***** Document excerpt *****

Maybe Oprah's closing messages made me more philisophical.....Maybe its Tornadoes in  Blog neighbor's back yards,,,or maybe it's being under the weather....Whatever the reason, I think it's a good time to be reflective..

I'm appreciative-  Divorce/widowhood/loss of close friends/two tours of Iraq metaphorically with my son, "loss of a Grandchild" and more-they were/ARE Hell,,,,,for any of us. But I'd like to think they made me stronger.....more appreciative, more reflective. And, I guess I'd tell you also that I used to get "Mad as Hell" when people told me HOW Strong I was.  Well, yes, and no. In some ways, I'd give ANYTHING, to NOT be Strong! To have life just go along evenly, contentedly and steady. But I'd like to think that all the adversity DID help me to be a better person. More understanding. More compassionate.So? This Morning? I woke up with an Elephant on my Chest. I'd like to think it's a compassionate Elephant.......

***** Material shown *****

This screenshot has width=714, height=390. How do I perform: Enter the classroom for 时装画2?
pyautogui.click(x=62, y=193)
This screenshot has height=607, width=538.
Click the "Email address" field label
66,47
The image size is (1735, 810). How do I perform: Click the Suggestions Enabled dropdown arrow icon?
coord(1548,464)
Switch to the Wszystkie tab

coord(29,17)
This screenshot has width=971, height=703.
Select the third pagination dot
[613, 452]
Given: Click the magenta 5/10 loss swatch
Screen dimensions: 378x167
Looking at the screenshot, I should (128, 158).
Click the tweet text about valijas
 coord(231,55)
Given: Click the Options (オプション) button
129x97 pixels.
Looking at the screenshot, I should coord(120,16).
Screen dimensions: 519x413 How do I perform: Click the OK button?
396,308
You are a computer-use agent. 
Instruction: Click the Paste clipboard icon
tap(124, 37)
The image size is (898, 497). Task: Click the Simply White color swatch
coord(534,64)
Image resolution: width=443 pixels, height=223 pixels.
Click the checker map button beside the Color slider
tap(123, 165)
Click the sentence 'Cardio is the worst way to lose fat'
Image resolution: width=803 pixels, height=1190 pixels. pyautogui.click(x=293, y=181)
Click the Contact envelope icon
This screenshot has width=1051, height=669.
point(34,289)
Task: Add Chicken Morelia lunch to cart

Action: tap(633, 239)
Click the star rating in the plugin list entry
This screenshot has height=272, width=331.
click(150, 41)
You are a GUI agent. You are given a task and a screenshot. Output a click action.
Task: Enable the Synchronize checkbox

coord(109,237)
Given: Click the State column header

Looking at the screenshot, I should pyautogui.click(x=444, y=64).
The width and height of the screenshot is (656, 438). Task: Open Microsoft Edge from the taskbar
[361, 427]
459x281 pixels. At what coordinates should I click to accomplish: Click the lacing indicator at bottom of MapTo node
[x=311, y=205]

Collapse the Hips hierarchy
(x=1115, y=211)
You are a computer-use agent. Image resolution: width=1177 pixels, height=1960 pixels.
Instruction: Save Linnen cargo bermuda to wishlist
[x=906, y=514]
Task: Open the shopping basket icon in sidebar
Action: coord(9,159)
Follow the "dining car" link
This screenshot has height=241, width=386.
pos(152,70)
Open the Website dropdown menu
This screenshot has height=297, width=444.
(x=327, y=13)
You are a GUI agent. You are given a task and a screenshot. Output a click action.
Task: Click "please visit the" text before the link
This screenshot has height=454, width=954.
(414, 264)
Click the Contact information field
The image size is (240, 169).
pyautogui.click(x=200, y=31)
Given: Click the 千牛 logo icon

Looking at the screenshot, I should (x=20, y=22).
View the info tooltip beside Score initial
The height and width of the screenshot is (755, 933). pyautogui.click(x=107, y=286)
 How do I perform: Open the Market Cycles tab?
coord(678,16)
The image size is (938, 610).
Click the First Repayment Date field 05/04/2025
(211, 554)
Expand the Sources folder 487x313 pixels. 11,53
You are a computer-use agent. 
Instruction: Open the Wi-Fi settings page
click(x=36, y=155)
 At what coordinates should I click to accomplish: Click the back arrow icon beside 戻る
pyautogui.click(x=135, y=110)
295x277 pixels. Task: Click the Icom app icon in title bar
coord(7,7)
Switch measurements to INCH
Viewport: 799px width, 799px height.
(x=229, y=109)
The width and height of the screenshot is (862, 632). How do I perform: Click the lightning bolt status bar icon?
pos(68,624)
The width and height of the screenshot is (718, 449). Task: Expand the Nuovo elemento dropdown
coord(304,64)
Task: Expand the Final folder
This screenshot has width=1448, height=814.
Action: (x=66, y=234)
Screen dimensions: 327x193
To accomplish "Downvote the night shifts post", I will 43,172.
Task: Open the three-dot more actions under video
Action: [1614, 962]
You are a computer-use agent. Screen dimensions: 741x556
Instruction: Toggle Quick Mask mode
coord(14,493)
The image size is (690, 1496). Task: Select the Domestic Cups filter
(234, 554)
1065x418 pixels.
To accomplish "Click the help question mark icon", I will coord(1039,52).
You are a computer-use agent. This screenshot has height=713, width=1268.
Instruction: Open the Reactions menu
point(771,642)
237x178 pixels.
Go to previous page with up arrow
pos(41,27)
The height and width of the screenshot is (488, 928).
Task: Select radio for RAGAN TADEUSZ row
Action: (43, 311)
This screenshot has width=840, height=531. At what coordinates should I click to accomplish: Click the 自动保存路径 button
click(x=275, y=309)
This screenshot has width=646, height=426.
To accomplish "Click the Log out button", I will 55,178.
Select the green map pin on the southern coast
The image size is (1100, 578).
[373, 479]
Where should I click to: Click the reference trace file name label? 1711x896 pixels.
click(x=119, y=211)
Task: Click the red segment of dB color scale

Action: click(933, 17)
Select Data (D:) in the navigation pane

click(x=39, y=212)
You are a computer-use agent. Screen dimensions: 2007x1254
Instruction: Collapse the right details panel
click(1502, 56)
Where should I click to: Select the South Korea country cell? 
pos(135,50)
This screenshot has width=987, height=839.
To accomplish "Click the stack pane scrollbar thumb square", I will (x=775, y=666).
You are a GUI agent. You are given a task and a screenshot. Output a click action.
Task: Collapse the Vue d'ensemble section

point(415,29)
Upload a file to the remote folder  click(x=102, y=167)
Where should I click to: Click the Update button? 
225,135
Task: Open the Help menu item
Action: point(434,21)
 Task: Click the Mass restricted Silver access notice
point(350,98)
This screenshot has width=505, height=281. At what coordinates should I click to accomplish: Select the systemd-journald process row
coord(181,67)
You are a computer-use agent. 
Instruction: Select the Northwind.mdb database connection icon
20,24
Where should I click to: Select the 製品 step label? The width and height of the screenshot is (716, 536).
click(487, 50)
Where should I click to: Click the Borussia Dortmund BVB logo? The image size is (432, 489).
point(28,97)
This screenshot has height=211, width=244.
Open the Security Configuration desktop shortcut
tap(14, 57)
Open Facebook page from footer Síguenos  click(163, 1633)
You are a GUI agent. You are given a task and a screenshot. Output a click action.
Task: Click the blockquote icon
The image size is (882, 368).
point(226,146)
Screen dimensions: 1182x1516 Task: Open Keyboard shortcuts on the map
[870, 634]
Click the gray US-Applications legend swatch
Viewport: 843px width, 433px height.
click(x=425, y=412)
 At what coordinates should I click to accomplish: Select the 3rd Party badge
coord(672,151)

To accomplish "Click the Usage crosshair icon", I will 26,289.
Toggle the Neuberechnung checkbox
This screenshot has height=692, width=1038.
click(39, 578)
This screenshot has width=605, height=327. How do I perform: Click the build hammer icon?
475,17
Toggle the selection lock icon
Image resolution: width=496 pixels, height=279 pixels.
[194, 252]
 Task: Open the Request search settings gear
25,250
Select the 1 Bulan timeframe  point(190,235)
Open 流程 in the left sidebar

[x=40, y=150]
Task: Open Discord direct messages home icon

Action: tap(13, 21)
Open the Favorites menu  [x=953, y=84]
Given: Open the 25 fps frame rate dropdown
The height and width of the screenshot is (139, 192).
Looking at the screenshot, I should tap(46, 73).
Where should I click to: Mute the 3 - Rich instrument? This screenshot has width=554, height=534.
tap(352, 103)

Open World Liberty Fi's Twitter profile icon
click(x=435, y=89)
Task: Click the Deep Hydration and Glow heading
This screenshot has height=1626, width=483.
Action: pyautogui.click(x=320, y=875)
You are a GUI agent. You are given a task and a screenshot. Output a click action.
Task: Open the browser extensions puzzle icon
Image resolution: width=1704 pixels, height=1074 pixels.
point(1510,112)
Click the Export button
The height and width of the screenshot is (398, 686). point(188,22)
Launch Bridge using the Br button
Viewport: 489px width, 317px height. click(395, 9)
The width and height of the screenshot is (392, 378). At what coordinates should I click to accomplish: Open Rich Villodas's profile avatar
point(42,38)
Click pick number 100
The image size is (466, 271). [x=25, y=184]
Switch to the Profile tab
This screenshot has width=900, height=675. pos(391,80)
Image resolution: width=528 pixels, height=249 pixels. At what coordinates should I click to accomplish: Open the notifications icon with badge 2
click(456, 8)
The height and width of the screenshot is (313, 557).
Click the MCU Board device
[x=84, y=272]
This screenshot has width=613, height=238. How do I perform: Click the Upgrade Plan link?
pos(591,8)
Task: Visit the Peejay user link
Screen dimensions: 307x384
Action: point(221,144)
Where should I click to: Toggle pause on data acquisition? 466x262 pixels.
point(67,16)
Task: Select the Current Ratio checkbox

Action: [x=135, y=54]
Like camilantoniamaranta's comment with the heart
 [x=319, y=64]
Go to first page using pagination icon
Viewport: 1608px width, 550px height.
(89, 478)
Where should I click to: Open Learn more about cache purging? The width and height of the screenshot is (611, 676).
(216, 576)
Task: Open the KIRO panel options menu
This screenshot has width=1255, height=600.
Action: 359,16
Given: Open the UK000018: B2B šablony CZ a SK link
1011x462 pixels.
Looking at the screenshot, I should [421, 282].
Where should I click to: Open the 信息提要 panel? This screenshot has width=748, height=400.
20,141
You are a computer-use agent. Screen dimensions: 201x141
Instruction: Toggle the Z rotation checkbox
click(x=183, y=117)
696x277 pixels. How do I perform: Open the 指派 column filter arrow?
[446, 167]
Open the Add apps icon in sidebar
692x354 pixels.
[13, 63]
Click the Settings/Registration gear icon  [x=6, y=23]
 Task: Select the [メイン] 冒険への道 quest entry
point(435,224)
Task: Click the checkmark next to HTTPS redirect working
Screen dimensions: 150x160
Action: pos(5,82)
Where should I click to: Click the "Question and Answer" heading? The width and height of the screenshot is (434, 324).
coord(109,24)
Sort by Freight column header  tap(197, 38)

*****

To-do list ::
1: Answer these from the blog post about adversity, one line each:
(a) Whose closing messages might have made the writer more philosophical?
(b) Where were the tornadoes the writer mentions?
(c) How many tours of Iraq does the writer mention with their son?
2: Please carry on the blog post about adversity, starting right after its last sentence.
The material has no connection to the blog post about adversity.

Answers provided ::
1:
(a) Oprah's
(b) In blog neighbors' back yards
(c) Two

2:
 And I'd also say, Compassion is  part of what makes me do the TYPE of art I do today.....Whimsey/Color/Fun! Because, yes, life CAN be hard! I create things that make ME happy,,,,,and hopefully others too! 

Case in point: I sold a Birthday hat to a Grandma this weekend at Joyworks for her grandaughter's 1st Birthday! She was SO excited,,,,,,,,,and I got all excited TOO, just knowing I was going to be a little part of this "Landmark" event! In my own little "Crafty" way, I took part in a Major family celebration! Wowza!

As Oprah stated,,,,,our contributions may be SMALL,,,,,,but they still mean a LOT, to someone. To ONE Grandma, or One family, to one neighbor, to one friend. Making a difference in the world. My birthday hats, or crowns, or wands, or wedding cake toppers aren't going to Change the World,,,,,But they come from my heart, my experiences, my passion and hopefully,,,,,,they make a little memory in someone's life.

I wish that for ALL of you,,,,,,Big or Small. Make a difference in someone's life. Through your compassion, your listening, your caring, your creativity.

And now,,,,,I'm getting off my soap box,,,,,,,or maybe my "Cough Drop" Box........and wishing you all the BEST! (Now where did I put the Elephant???)

Hugs, love and sorry If I got a bit "deep" Bus!
Shell

4 comments:

  1. Kodi, take care of your Mamma! I hope you feel better my precious friend!!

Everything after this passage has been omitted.